В День всех влюбленных я решил устроить Эду романтический вечер. Правда, готовить всё равно пришлось ему, ибо мои кулинарные таланты весьма ограничены. Всё как всегда в таких случаях: полумрак, свечи, ужин, вино… И что меня сподвигло подарить ему розу? А так как в этот момент мы уже были слегка нетрезвые, то Эда пробило…
- Юр, мне очень-очень приятно, но я так странно себя чувствую. Всегда когда ты рядом, обнимаешь, целуешь, заботишься обо мне. Кажется, что это не со мной, что всё происходит в какой-то другой реальности или во сне. Вот проснусь, и всё закончится…
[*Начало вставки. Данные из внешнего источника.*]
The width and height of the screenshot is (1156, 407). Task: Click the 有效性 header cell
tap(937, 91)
Я давно тебе собирался рассказать, но боялся, что ты со мной общаться больше не будешь… Ты знаешь, что отца у меня никогда не было. Когда маме было 14, её просто изнасиловал какой-то урод, его так и не поймали. Потом она вечно несла всякую херь про то, что мужчины - это зло, дьявол ходит по земле и прочую муть…
Когда я родился, то она не пожелала поверить в то, что родила очередного «Люцифера». Ну и считала, что я девочка… документами моими бабушка занималась, так как мать уже тогда признали психически нездоровой.
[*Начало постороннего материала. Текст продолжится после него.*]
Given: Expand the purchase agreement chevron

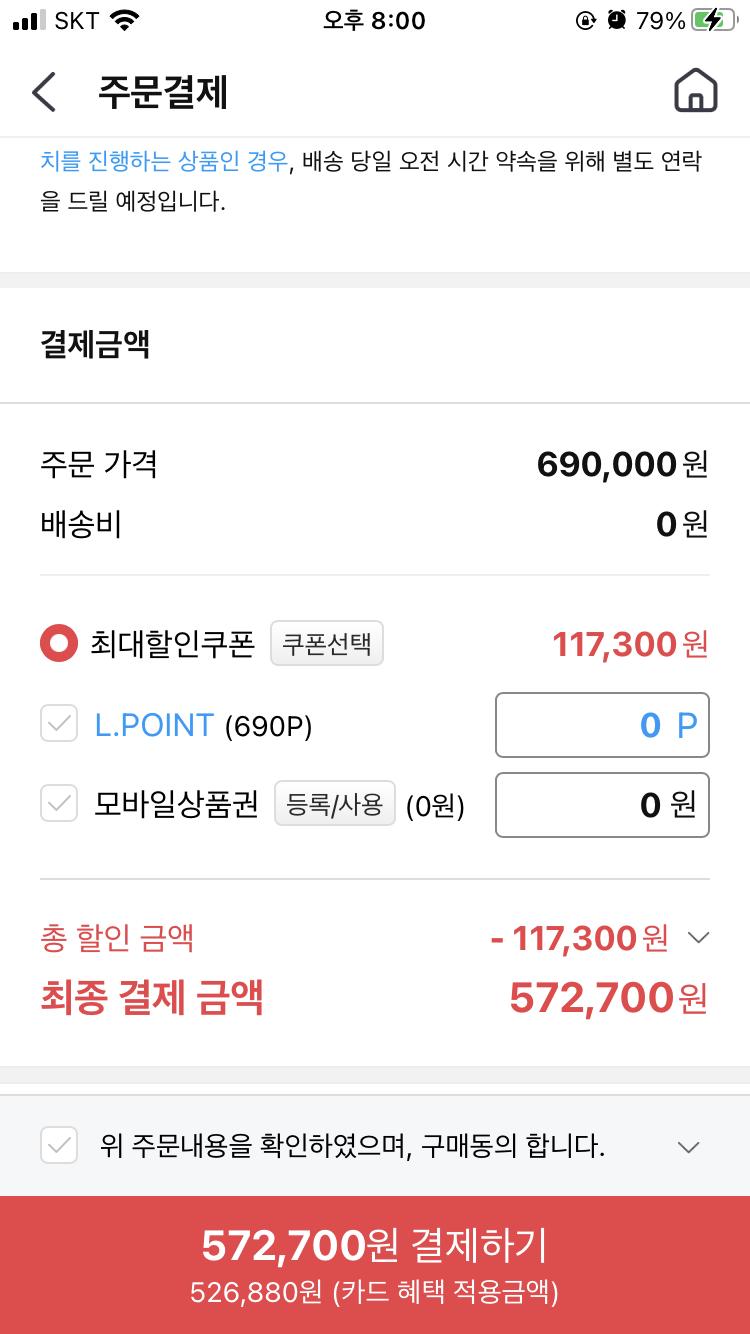Looking at the screenshot, I should point(688,1147).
Эд закрыл лицо руками и тяжело выдохнул, а потом начал говорить торопливо, глотая слова и спотыкаясь.
- Она меня в платьях ходить заставляла, ну там всякие рюшечки-бантики. Поэтому у меня такие длинные волосы… бабушка всегда контролировала, чтоб на улицу меня в таком виде не отправить… Но что-то такое во мне всё равно осталось… Ну, страсть к женской одежде, понимаешь? Ты, наверное, меня презирать будешь… что я такой урод – трансвестит…
Опомнившись от шока, я притянул Эда к себе, посадил на колени и стал мягко гладить по голове, целовать мокрое от слёз лицо и шептать о том, что я его никогда не брошу. Как я могу так поступить с самым важным и дорогим мне человеком?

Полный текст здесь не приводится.